## [WRITTEN TASK]
Format every line of the items below as a JSON list of strings, with one string per line and no entries for blank lines.

** Start RECORDS FOR THIS EXERCISE **

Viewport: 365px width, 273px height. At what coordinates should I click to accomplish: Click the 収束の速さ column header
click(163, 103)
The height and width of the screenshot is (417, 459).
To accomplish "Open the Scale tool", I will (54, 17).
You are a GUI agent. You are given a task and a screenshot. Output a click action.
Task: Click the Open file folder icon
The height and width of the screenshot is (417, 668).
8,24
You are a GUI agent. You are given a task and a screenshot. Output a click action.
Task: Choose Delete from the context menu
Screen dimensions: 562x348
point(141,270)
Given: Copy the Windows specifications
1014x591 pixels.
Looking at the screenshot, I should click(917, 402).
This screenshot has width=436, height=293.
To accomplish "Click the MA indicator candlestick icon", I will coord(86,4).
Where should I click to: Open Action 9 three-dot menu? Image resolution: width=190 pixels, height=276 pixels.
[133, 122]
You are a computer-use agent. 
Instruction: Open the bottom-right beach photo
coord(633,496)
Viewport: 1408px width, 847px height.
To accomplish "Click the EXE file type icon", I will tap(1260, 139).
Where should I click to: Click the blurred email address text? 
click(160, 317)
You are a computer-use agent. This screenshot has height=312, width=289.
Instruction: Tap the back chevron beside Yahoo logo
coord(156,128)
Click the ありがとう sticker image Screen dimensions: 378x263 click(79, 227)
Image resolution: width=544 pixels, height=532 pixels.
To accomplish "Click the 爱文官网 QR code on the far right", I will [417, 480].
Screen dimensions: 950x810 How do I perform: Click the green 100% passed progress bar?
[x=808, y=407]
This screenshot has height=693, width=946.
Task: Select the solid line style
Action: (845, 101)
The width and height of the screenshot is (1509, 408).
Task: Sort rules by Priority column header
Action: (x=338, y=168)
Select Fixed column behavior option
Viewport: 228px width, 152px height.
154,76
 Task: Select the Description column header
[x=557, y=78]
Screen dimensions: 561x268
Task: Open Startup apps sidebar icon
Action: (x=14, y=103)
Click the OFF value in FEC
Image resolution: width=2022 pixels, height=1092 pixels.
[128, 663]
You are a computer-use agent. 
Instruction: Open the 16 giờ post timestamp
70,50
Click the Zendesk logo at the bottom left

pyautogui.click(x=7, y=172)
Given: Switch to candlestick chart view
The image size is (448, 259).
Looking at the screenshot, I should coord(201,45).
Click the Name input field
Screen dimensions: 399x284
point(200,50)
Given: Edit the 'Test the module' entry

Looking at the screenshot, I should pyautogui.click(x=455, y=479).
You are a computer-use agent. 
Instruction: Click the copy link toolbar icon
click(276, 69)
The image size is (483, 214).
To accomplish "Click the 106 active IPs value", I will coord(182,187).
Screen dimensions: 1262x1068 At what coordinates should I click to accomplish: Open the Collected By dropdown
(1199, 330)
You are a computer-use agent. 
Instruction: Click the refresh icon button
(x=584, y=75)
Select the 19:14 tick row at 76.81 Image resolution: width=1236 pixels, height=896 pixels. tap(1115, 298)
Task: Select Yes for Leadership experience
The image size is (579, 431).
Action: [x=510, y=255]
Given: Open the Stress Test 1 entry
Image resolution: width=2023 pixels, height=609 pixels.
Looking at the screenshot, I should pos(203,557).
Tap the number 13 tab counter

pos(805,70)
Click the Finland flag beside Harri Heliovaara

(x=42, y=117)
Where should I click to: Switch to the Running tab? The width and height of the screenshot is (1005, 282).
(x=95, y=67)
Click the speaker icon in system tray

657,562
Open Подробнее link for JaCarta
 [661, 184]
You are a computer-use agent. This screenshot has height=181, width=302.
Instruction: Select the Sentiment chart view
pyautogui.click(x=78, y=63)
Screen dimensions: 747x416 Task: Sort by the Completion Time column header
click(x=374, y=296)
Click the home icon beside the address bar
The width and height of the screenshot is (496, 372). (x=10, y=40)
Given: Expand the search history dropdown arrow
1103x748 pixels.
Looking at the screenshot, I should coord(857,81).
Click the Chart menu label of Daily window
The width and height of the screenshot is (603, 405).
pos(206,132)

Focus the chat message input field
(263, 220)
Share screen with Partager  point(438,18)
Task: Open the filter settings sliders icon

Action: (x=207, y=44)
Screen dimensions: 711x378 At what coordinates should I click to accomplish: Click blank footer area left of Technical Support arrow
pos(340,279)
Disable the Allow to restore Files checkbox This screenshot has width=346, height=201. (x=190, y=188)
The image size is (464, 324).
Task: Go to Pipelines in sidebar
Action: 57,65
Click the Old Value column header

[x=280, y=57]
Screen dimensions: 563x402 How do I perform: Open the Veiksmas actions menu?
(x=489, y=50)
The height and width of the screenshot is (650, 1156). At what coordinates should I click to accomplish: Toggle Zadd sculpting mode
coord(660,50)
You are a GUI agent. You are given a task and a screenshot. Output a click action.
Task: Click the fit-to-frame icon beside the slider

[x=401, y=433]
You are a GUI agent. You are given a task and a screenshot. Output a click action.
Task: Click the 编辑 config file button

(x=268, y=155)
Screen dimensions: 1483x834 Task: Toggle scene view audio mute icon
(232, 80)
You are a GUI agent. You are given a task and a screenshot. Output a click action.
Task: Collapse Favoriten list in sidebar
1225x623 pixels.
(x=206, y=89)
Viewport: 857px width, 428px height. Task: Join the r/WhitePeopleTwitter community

** End RECORDS FOR THIS EXERCISE **

## [TASK OUTPUT]
[
  "Viewport: 365px width, 273px height. At what coordinates should I click to accomplish: Click the 収束の速さ column header",
  "click(163, 103)",
  "The height and width of the screenshot is (417, 459).",
  "To accomplish \"Open the Scale tool\", I will (54, 17).",
  "You are a GUI agent. You are given a task and a screenshot. Output a click action.",
  "Task: Click the Open file folder icon",
  "The height and width of the screenshot is (417, 668).",
  "8,24",
  "You are a GUI agent. You are given a task and a screenshot. Output a click action.",
  "Task: Choose Delete from the context menu",
  "Screen dimensions: 562x348",
  "point(141,270)",
  "Given: Copy the Windows specifications",
  "1014x591 pixels.",
  "Looking at the screenshot, I should click(917, 402).",
  "This screenshot has width=436, height=293.",
  "To accomplish \"Click the MA indicator candlestick icon\", I will coord(86,4).",
  "Where should I click to: Open Action 9 three-dot menu? Image resolution: width=190 pixels, height=276 pixels.",
  "[133, 122]",
  "You are a computer-use agent. ",
  "Instruction: Open the bottom-right beach photo",
  "coord(633,496)",
  "Viewport: 1408px width, 847px height.",
  "To accomplish \"Click the EXE file type icon\", I will tap(1260, 139).",
  "Where should I click to: Click the blurred email address text? ",
  "click(160, 317)",
  "You are a computer-use agent. This screenshot has height=312, width=289.",
  "Instruction: Tap the back chevron beside Yahoo logo",
  "coord(156,128)",
  "Click the ありがとう sticker image Screen dimensions: 378x263 click(79, 227)",
  "Image resolution: width=544 pixels, height=532 pixels.",
  "To accomplish \"Click the 爱文官网 QR code on the far right\", I will [417, 480].",
  "Screen dimensions: 950x810 How do I perform: Click the green 100% passed progress bar?",
  "[x=808, y=407]",
  "This screenshot has height=693, width=946.",
  "Task: Select the solid line style",
  "Action: (845, 101)",
  "The width and height of the screenshot is (1509, 408).",
  "Task: Sort rules by Priority column header",
  "Action: (x=338, y=168)",
  "Select Fixed column behavior option",
  "Viewport: 228px width, 152px height.",
  "154,76",
  " Task: Select the Description column header",
  "[x=557, y=78]",
  "Screen dimensions: 561x268",
  "Task: Open Startup apps sidebar icon",
  "Action: (x=14, y=103)",
  "Click the OFF value in FEC",
  "Image resolution: width=2022 pixels, height=1092 pixels.",
  "[128, 663]",
  "You are a computer-use agent. ",
  "Instruction: Open the 16 giờ post timestamp",
  "70,50",
  "Click the Zendesk logo at the bottom left",
  "pyautogui.click(x=7, y=172)",
  "Given: Switch to candlestick chart view",
  "The image size is (448, 259).",
  "Looking at the screenshot, I should coord(201,45).",
  "Click the Name input field",
  "Screen dimensions: 399x284",
  "point(200,50)",
  "Given: Edit the 'Test the module' entry",
  "Looking at the screenshot, I should pyautogui.click(x=455, y=479).",
  "You are a computer-use agent. ",
  "Instruction: Click the copy link toolbar icon",
  "click(276, 69)",
  "The image size is (483, 214).",
  "To accomplish \"Click the 106 active IPs value\", I will coord(182,187).",
  "Screen dimensions: 1262x1068 At what coordinates should I click to accomplish: Open the Collected By dropdown",
  "(1199, 330)",
  "You are a computer-use agent. ",
  "Instruction: Click the refresh icon button",
  "(x=584, y=75)",
  "Select the 19:14 tick row at 76.81 Image resolution: width=1236 pixels, height=896 pixels. tap(1115, 298)",
  "Task: Select Yes for Leadership experience",
  "The image size is (579, 431).",
  "Action: [x=510, y=255]",
  "Given: Open the Stress Test 1 entry",
  "Image resolution: width=2023 pixels, height=609 pixels.",
  "Looking at the screenshot, I should pos(203,557).",
  "Tap the number 13 tab counter",
  "pos(805,70)",
  "Click the Finland flag beside Harri Heliovaara",
  "(x=42, y=117)",
  "Where should I click to: Switch to the Running tab? The width and height of the screenshot is (1005, 282).",
  "(x=95, y=67)",
  "Click the speaker icon in system tray",
  "657,562",
  "Open Подробнее link for JaCarta",
  " [661, 184]",
  "You are a computer-use agent. This screenshot has height=181, width=302.",
  "Instruction: Select the Sentiment chart view",
  "pyautogui.click(x=78, y=63)",
  "Screen dimensions: 747x416 Task: Sort by the Completion Time column header",
  "click(x=374, y=296)",
  "Click the home icon beside the address bar",
  "The width and height of the screenshot is (496, 372). (x=10, y=40)",
  "Given: Expand the search history dropdown arrow",
  "1103x748 pixels.",
  "Looking at the screenshot, I should coord(857,81).",
  "Click the Chart menu label of Daily window",
  "The width and height of the screenshot is (603, 405).",
  "pos(206,132)",
  "Focus the chat message input field",
  "(263, 220)",
  "Share screen with Partager  point(438,18)",
  "Task: Open the filter settings sliders icon",
  "Action: (x=207, y=44)",
  "Screen dimensions: 711x378 At what coordinates should I click to accomplish: Click blank footer area left of Technical Support arrow",
  "pos(340,279)",
  "Disable the Allow to restore Files checkbox This screenshot has width=346, height=201. (x=190, y=188)",
  "The image size is (464, 324).",
  "Task: Go to Pipelines in sidebar",
  "Action: 57,65",
  "Click the Old Value column header",
  "[x=280, y=57]",
  "Screen dimensions: 563x402 How do I perform: Open the Veiksmas actions menu?",
  "(x=489, y=50)",
  "The height and width of the screenshot is (650, 1156). At what coordinates should I click to accomplish: Toggle Zadd sculpting mode",
  "coord(660,50)",
  "You are a GUI agent. You are given a task and a screenshot. Output a click action.",
  "Task: Click the fit-to-frame icon beside the slider",
  "[x=401, y=433]",
  "You are a GUI agent. You are given a task and a screenshot. Output a click action.",
  "Task: Click the 编辑 config file button",
  "(x=268, y=155)",
  "Screen dimensions: 1483x834 Task: Toggle scene view audio mute icon",
  "(232, 80)",
  "You are a GUI agent. You are given a task and a screenshot. Output a click action.",
  "Task: Collapse Favoriten list in sidebar",
  "1225x623 pixels.",
  "(x=206, y=89)",
  "Viewport: 857px width, 428px height. Task: Join the r/WhitePeopleTwitter community"
]